Les prostituées sont nombreuses à rester à Gerland, dans un périmètre où, pourtant, la prostitution en camionnettes est interdite. « Que les élus nous laissent travailler en paix ! Nous sommes des mères de familles comme les autres ! » Maria est en colère. Elle parle d’une manifestation de camionnettes place Bellecour, si elles ne sont pas entendues.
Une énième opération d’évacuation des camionnettes
Le climat se tend quand une femme débarque dans la salle de la conférence de presse : « la fourrière embarque les camionnettes ». Les téléphones sonnent, la tension monte. « Ça ne peut pas être une coïncidence », commente la directrice de Cabiria. Maria reste stoïque.
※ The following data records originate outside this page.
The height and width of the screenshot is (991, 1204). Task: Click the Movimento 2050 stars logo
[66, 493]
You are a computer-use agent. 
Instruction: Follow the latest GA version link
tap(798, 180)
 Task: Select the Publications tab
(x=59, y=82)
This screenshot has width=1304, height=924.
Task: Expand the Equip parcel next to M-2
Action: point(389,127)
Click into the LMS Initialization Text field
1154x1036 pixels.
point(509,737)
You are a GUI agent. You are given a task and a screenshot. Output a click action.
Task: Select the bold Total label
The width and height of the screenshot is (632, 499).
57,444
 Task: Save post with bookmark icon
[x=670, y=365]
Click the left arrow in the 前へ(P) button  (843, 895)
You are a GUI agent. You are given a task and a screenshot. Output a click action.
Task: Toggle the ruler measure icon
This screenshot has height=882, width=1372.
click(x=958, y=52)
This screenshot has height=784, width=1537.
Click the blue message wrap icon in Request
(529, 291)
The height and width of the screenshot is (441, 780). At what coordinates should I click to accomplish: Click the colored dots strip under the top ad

Elle devra payer une nouvelle fois 136 euros pour sortir son camion de la fourrière : « On gêne tout le monde mais notre argent ne les gêne pas ».
A 19h35, après la conférence de presse, nous avons pu constater, rue Jules Carteret une opération de police nationale en train de se terminer. Elle a conduit à la distribution de 15 à 16 PV à 35 euros et à l’enlèvement de 12 à 13 véhicules, selon la commissaire du 7e arrondissement, Jennifer Lattay, qui dirige l’opération. Elle précise qu’il s’agit de la troisième opération de ce type depuis le nouvel arrêté du 17 mai. La commissaire parle également d’une opération rue Clément Marot « où neuf camionnettes, stationnant à côté d’une école maternelle, ont été enlevées suite à une extension de l’arrêté ». Ici, rue Jules Carteret, il n’y a ni habitation, ni école mais de vieux entrepôts d’une zone industrielle défraîchie.